Everything in the listing below from the line containing "Select 'Each additional" through the line containing "Given: Click the Value field containing 20000" must be repeated exactly; the remaining lines are not wanted.

# [The data]
============================================================
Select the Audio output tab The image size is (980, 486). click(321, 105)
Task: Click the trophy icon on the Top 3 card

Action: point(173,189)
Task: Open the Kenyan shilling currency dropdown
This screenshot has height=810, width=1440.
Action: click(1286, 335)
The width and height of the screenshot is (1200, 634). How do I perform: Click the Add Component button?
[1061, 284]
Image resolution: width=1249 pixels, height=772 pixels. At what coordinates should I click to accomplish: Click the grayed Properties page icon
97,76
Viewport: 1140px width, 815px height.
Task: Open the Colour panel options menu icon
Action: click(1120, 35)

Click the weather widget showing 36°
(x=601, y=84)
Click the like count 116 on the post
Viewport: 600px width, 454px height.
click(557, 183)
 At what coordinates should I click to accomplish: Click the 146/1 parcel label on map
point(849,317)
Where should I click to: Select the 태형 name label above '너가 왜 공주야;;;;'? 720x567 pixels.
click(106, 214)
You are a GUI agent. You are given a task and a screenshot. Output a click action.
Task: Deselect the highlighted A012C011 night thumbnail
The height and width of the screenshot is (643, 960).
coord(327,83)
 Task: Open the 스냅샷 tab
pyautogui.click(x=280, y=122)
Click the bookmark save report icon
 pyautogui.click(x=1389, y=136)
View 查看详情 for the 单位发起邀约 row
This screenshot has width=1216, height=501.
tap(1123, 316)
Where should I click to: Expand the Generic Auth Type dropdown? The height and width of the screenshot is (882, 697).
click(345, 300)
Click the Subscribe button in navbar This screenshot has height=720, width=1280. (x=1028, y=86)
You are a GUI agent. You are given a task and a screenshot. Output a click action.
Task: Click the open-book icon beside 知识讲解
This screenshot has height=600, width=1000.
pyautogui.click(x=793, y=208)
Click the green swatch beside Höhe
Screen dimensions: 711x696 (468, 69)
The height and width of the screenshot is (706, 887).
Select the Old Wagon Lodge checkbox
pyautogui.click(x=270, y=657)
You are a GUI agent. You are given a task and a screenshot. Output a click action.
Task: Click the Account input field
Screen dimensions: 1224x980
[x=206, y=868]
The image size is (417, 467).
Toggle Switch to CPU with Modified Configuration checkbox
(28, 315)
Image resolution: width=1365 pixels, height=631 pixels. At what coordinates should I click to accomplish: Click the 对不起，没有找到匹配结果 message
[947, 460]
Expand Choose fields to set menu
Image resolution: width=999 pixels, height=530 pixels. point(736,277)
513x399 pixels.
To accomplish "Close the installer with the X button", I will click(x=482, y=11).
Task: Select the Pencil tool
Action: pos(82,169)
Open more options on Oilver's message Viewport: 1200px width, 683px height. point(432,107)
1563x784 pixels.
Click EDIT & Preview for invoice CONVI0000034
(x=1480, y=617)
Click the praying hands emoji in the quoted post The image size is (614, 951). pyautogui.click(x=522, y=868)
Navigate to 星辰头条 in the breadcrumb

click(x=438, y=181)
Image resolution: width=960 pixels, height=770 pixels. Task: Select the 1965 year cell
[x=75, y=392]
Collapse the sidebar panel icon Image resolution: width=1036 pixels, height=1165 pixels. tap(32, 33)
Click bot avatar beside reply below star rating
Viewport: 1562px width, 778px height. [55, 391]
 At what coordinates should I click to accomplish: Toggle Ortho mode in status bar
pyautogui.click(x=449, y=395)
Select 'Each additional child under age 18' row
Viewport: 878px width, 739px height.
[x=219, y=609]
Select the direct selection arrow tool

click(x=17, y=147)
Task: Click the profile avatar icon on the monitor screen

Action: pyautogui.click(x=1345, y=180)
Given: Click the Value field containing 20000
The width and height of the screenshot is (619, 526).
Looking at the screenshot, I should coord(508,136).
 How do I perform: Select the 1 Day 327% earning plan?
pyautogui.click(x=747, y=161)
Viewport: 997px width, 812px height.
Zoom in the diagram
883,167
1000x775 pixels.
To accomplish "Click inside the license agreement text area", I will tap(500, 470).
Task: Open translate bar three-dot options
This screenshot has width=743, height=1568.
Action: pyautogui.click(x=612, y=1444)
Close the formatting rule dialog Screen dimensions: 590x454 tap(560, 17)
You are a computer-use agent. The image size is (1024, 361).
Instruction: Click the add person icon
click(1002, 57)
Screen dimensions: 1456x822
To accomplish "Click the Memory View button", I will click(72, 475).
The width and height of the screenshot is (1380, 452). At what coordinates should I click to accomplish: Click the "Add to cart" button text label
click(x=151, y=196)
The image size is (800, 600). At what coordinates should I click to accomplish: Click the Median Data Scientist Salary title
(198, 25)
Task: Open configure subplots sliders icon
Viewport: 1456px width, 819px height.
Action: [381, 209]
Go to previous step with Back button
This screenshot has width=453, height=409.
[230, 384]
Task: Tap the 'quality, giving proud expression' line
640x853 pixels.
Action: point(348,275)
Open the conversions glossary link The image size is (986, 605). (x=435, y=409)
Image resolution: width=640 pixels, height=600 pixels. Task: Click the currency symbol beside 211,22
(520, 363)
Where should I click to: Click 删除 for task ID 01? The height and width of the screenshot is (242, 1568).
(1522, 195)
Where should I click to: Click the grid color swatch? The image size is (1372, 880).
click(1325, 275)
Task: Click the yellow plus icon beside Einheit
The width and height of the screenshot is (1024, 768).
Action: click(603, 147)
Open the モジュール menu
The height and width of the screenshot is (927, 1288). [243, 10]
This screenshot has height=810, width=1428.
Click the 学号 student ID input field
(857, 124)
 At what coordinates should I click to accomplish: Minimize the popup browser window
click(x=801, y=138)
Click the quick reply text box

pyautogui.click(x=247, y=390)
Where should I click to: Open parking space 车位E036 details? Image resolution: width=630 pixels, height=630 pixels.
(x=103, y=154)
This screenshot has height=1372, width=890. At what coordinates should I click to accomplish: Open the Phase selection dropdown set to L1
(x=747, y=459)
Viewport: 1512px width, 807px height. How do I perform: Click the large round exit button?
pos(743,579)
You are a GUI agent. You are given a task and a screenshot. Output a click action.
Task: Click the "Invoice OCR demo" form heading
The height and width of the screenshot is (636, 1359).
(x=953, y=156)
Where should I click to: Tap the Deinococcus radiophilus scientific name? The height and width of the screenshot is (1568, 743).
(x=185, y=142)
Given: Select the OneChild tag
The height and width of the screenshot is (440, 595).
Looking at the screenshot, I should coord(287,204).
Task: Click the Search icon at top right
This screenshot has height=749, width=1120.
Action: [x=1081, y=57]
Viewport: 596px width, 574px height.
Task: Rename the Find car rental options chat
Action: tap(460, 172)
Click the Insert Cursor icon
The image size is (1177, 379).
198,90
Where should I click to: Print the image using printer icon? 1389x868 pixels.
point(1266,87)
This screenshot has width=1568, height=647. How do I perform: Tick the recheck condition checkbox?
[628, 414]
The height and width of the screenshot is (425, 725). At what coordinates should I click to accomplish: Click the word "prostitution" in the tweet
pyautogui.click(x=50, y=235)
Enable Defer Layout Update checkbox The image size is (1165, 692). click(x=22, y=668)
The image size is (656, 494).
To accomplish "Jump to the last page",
============================================================
# [Task output]
Select 'Each additional child under age 18' row
Viewport: 878px width, 739px height.
[x=219, y=609]
Select the direct selection arrow tool

click(x=17, y=147)
Task: Click the profile avatar icon on the monitor screen

Action: pyautogui.click(x=1345, y=180)
Given: Click the Value field containing 20000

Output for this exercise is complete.